We finally mapped the values of HMI to the range from 0 to 1 using min-max scaling. The proximity of HMI values to 0 or 1 indicates the level of human mobility and activity, with values closer to 0 indicating lower activity and values closer to 1 indicating higher activity in a county.
Statistical analysis
Ordinary least squares regression model
We employed an ordinary least squares regression model to capture the relationships between urban form and structure and spatial inequality of property flood risk among counties and to understand the relative importance of each feature57:
$${y}_{i}\sim {\beta }_{0}+{\beta }_{1}{x}_{i,1}+{\beta }_{2}{x}_{i,2}+{\beta }_{3}{x}_{i,3}+{\beta }_{4}{x}_{i,4} \\ + \, {\beta }_{5}{x}_{i,5}+{\beta }_{6}{x}_{i,6}+{\beta }_{7}{x}_{i,7}+{\beta }_{8}{x}_{i,8}+{\varepsilon }_{i}$$
(7)
where, yi is the SGI of county i; xi,1–xi,8 are the features of urban form and structure; β are coefficients; εi is the error term.
In the regression, since the values of POI density, population density, road density, and GDP have a much larger scale than other variables, we used logarithmic transformation of values. Three statistical tests, Kendall’s tau test, Pearson’s correlation test, and Spearman’s rank correlation test were then conducted for the correlation analyses to examine statistical significance and determine feature importance.
Classification and regression tree model
The CART model is an unsupervised machine learning algorithm used to build a decision tree by recursively splitting the data based on the predictor variables to minimize the entropy in the response variable58. The decision tree consists of a series of nodes, each representing a split in the data based on a particular predictor variable, and terminal nodes representing the predicted response variable for a given combination of predictor variable values. The method to identify the best splits is to minimize the entropy. If the entropy of the two child nodes is not lower than that of a parent node, splitting will be terminated any further. The entropy (E) is given by59:
$$E=-\mathop{\sum }\limits_{i=1}^{n}{p}_{i}{\log }_{2}({p}_{i})$$
(8)
where \({p}_{i}\) is the fraction of items in the class i.

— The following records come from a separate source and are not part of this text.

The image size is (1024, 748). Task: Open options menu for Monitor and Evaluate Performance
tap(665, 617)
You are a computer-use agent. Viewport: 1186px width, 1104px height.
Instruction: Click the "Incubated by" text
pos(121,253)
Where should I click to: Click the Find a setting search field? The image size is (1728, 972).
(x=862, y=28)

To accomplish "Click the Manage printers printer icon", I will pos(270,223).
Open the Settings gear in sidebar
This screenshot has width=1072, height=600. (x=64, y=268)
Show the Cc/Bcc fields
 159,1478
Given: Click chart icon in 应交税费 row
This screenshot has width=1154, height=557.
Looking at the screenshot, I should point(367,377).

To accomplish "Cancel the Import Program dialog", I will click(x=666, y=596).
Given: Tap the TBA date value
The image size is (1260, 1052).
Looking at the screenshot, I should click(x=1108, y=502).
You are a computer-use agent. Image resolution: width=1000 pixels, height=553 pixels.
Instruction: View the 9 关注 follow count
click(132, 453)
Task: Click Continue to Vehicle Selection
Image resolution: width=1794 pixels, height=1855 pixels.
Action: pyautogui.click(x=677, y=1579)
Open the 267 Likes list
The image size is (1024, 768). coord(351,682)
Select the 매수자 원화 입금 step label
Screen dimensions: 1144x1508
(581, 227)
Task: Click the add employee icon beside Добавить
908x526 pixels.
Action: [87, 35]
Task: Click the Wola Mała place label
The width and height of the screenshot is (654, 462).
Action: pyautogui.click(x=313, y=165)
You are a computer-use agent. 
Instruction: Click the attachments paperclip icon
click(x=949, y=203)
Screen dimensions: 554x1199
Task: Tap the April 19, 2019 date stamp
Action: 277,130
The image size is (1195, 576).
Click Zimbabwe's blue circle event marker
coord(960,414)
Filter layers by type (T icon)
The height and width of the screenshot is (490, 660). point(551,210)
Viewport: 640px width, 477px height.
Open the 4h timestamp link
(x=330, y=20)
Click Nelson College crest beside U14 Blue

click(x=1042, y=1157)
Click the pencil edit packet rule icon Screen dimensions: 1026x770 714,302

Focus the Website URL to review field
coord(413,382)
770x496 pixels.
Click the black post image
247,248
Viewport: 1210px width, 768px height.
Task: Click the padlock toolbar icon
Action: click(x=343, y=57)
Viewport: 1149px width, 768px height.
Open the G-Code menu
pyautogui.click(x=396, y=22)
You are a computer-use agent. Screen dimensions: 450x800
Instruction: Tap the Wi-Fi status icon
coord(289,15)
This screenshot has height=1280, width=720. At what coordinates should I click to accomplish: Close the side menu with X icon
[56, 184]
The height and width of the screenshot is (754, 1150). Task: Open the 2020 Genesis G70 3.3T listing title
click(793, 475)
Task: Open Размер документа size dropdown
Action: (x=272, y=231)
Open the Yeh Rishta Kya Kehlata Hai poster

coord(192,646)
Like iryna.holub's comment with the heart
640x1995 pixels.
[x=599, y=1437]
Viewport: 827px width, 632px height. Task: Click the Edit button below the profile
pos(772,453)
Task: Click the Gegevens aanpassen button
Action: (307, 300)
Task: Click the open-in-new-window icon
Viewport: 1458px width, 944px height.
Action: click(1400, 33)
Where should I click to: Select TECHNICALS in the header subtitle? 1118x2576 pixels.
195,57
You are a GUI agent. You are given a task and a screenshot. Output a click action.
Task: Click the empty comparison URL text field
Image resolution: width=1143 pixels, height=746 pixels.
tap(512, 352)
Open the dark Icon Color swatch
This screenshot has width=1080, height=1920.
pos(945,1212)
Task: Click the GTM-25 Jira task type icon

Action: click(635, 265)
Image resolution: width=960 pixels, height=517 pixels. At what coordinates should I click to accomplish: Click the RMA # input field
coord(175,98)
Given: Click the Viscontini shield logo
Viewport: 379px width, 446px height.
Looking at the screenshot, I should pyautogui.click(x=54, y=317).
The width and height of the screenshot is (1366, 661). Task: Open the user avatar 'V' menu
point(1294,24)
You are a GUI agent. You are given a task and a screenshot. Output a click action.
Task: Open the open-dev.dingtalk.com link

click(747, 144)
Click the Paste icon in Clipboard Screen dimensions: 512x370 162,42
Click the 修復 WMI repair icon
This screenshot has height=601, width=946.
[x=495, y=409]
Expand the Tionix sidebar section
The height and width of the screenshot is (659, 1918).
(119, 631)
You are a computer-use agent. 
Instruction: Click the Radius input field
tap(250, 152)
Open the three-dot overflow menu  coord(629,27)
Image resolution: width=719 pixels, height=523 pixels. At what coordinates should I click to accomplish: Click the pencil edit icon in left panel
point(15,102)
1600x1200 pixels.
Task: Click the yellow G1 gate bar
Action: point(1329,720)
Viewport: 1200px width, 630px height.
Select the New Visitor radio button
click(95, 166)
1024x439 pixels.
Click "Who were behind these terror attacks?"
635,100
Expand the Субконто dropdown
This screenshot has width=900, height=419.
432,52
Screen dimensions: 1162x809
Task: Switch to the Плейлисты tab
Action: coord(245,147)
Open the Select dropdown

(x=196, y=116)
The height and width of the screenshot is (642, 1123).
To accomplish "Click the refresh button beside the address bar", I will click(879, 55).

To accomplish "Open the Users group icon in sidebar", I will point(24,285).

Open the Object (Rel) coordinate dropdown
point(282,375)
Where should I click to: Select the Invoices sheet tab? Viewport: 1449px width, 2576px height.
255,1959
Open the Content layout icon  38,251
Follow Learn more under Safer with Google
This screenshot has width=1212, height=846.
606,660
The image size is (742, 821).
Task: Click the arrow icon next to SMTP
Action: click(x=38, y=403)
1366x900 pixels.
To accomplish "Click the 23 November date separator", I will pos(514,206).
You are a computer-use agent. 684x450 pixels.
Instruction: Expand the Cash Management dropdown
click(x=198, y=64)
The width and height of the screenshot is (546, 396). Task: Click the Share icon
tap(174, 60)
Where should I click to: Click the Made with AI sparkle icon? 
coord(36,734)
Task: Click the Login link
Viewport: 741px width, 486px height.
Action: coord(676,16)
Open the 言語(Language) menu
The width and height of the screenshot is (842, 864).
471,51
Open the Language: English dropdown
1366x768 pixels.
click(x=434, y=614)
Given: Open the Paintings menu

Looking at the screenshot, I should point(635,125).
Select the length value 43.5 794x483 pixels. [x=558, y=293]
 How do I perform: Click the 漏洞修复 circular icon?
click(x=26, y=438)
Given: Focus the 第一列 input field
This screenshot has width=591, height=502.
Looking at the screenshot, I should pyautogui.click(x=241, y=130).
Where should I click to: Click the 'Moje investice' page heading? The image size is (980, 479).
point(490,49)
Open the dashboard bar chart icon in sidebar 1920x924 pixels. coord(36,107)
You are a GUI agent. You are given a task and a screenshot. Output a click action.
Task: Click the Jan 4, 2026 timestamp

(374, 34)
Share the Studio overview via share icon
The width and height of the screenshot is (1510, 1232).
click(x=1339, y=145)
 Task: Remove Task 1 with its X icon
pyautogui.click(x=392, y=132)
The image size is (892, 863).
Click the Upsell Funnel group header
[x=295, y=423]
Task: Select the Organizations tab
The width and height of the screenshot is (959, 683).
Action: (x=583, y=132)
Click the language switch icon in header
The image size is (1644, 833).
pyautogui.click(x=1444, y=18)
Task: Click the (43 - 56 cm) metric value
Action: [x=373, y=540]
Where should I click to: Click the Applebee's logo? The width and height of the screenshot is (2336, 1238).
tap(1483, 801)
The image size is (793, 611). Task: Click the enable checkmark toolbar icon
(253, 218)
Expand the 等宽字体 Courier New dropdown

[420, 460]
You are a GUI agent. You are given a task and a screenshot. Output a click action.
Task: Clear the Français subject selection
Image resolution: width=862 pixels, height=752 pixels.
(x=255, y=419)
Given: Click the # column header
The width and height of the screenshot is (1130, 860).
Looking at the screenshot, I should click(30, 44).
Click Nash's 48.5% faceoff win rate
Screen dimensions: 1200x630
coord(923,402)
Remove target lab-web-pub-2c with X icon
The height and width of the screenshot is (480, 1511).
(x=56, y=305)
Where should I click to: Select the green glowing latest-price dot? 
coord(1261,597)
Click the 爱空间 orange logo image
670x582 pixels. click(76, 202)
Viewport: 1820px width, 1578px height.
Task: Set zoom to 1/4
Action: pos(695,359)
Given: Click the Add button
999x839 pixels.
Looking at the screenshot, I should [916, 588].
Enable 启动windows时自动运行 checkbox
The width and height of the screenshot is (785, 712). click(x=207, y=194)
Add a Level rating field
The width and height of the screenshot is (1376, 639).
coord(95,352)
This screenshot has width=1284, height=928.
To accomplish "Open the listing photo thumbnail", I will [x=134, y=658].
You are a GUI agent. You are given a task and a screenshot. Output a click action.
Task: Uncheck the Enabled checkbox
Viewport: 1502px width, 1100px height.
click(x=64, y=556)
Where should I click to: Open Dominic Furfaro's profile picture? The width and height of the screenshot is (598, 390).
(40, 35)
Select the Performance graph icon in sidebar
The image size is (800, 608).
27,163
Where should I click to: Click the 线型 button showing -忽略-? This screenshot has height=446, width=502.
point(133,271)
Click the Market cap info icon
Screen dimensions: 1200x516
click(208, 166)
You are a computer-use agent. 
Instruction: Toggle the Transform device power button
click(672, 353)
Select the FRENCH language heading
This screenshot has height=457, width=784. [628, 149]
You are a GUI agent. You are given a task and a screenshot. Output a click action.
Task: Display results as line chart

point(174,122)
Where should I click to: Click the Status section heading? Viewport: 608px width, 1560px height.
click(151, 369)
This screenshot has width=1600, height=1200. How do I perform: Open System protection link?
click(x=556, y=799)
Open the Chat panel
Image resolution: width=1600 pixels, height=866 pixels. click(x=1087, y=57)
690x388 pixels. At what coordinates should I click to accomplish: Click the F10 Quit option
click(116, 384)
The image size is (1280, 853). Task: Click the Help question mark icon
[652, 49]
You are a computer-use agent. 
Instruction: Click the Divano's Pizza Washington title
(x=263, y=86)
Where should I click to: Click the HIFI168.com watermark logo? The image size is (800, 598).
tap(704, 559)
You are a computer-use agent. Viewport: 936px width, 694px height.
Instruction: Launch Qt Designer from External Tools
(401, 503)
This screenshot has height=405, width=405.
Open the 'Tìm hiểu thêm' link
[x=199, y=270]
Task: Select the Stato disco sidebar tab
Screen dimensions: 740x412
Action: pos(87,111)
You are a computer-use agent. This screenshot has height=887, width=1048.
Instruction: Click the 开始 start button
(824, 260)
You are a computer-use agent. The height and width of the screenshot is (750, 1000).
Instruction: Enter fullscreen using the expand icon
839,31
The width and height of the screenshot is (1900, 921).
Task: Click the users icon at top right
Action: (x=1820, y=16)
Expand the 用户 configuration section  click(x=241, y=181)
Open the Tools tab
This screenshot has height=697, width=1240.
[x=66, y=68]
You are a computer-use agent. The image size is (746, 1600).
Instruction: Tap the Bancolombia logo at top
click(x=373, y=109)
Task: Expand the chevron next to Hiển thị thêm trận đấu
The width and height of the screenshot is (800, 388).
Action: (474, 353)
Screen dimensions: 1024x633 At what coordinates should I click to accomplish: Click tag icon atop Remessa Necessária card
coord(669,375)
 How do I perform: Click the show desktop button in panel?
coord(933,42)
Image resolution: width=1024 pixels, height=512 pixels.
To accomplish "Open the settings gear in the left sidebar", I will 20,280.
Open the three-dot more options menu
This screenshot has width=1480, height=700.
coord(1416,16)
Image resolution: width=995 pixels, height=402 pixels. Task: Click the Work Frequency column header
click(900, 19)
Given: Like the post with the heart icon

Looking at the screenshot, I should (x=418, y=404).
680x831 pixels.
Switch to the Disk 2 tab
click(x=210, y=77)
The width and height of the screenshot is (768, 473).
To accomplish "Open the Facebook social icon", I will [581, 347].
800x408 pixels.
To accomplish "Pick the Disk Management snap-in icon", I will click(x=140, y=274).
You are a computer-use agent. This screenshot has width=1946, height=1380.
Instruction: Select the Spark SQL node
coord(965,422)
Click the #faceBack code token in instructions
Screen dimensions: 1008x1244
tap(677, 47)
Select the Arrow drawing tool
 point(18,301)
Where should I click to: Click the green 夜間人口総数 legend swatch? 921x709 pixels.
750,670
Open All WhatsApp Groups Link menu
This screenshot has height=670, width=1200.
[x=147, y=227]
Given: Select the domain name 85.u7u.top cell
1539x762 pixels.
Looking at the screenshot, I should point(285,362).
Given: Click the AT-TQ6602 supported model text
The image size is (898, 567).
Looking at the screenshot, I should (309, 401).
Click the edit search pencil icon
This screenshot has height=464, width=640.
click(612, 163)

In this study, we categorized the SGI into five levels: 0 to ≤20% (minor inequality), 20% to ≤40% (moderate inequality), 40% to ≤60% (major inequality), 60% to ≤80% (severe inequality), and 80% to ≤100% (extreme inequality). Then, we implemented a CART classification algorithm using the principal components as the predictor variables and SGI levels as the response variable.
Decision trees were utilized to pinpoint the factors that shape pathways to different levels of spatial inequality of property flood risk among different counties. By analyzing the decision trees and the pathways they present, this study aims to shed light on the contributing factors to the spatial inequality of property flood risk in the United States. Our primary objective is to uncover as many pathways as possible while maintaining good performance, considering the balance between complexity and performance. To achieve this, we set the minimum split leaf size to 100 counties and limit the tree depth to seven, enabling us to generate more pathways while also limiting the tree depth to prevent overfitting.